5. These observations are sufficient to dispose of the case, because all that is said here is that a search was made but without success. There is no attempt to explain this want of success, no suggestion of any special or qualifying circumstance which would justify the treatment of the case as exceptional.
6. No doubt, the question at issue is in essence a question of fact but in the view we take it is clear that the District Judge has misdirected himself in regard to the most important part of the evidence bearing upon the question. He has approached the consideration of that evidence from a wrong standpoint and in so doing he has committed an error of law. On the other hand, he has not referred, or not expressly referred, to a number of circumstances adverted to in the judgment of the first Court which point to the defendant No. 7 having notice in fact. The truth is that when the effect of a search is once recognised, the evidence is all one way and the conclusion of the District Judge cannot be supported. No properly instructed Jury could reasonably have arrived at the finding under review.

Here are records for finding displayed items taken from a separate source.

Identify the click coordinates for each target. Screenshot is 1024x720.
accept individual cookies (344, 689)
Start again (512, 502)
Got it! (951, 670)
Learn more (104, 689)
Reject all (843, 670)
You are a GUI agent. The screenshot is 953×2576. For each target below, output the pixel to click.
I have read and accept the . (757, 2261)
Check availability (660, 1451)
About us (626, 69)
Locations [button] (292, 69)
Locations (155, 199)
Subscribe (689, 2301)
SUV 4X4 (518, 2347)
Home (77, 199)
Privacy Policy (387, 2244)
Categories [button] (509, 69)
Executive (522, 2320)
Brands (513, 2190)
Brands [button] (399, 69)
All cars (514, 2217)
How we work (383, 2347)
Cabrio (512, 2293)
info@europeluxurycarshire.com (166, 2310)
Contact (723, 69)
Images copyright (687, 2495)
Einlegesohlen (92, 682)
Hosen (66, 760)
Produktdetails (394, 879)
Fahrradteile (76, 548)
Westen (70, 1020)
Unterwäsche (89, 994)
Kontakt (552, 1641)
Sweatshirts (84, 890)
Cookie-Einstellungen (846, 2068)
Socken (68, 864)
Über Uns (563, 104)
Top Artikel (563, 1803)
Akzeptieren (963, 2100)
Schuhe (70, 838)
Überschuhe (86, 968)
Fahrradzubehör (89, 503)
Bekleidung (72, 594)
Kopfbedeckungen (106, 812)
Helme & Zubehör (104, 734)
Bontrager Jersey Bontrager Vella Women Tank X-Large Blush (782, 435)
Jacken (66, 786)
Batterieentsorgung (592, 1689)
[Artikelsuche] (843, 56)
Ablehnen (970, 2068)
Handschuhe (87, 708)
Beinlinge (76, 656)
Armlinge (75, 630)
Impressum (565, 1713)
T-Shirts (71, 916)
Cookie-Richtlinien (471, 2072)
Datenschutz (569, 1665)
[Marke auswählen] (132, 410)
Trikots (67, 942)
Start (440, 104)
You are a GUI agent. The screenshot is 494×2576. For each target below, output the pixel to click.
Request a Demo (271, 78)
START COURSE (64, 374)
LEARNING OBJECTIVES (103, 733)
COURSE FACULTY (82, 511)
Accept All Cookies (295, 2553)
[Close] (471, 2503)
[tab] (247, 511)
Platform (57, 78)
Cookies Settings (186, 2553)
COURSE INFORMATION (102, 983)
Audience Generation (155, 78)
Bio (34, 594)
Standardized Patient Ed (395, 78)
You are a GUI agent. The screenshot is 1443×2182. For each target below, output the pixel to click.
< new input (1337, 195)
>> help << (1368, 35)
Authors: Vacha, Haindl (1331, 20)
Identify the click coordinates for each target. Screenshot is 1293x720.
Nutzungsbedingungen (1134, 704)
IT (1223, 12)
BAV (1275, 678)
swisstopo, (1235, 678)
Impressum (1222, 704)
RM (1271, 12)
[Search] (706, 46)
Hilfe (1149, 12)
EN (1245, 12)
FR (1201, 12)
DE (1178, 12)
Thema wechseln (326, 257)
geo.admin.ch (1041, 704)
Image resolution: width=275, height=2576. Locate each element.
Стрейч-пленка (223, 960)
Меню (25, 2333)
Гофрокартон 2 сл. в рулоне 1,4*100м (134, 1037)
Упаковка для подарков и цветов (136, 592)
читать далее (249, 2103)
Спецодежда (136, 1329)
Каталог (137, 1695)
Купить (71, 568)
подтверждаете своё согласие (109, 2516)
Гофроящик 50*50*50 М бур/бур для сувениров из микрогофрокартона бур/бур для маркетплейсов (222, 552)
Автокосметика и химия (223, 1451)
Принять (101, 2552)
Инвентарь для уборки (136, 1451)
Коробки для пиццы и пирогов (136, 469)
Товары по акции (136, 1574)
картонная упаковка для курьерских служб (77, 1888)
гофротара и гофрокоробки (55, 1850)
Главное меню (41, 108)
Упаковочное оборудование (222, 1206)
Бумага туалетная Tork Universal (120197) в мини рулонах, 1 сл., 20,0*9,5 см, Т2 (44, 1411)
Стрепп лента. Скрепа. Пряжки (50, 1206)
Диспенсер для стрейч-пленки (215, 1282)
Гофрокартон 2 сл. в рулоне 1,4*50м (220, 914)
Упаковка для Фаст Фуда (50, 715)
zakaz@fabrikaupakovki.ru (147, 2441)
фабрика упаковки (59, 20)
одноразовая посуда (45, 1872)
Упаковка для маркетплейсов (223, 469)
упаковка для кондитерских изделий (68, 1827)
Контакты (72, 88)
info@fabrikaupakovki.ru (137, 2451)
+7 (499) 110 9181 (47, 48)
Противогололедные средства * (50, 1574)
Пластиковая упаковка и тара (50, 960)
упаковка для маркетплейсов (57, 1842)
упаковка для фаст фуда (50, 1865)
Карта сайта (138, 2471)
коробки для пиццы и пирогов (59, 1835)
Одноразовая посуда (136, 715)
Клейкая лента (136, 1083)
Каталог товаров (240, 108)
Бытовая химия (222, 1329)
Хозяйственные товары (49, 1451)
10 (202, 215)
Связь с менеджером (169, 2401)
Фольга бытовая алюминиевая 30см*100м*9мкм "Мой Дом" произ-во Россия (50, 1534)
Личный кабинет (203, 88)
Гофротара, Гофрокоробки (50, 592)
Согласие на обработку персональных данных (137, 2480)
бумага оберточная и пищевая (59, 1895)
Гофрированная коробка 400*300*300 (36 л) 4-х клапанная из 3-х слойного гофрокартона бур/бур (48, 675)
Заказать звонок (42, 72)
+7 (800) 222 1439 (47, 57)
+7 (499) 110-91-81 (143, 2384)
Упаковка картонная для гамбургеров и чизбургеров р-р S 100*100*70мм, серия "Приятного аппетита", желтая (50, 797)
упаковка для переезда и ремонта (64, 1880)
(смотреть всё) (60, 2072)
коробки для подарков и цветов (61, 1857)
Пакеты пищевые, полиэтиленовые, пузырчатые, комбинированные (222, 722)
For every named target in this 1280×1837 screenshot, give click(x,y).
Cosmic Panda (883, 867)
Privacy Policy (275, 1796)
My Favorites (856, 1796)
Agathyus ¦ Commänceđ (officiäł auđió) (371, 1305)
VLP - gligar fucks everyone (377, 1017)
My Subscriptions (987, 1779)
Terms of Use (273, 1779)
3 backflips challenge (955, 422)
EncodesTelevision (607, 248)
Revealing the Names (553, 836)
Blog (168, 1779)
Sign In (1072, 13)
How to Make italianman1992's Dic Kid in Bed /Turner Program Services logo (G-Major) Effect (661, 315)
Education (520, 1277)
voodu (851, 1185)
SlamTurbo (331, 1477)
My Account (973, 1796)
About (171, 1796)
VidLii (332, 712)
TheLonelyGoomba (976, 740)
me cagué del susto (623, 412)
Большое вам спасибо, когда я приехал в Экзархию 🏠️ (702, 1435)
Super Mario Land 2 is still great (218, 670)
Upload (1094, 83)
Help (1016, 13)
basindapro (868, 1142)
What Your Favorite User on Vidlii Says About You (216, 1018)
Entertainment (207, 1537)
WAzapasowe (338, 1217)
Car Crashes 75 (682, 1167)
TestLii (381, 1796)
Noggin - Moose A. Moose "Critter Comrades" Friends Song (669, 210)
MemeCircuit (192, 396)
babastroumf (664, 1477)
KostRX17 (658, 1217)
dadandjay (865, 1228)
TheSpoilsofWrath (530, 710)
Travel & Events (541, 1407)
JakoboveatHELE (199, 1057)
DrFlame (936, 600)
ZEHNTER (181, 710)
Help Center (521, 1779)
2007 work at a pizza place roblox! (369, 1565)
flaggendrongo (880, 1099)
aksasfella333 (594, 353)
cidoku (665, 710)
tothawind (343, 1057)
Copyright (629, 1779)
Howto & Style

7. The result is that, so far as the decrees of the Courts below relate to the defendant No. 7, we must set aside the decree of the lower Appellate Court and restore that of the first Court. The plaintiff is entitled to her costs throughout as against that defendant.
8. There is a cross-appeal by the defendant No. 5 in regard to his personal liability. The learned Pleader for the plaintiff very properly, in our opinion, did not press the point and the decree of the lower Appellate Court must be further modified so as to exempt the defendant No. 5 from personal liability. The defendant No. 5 is entitled to his costs of the cross-appeal, the Pleader's fee being assessed at one gold mohur.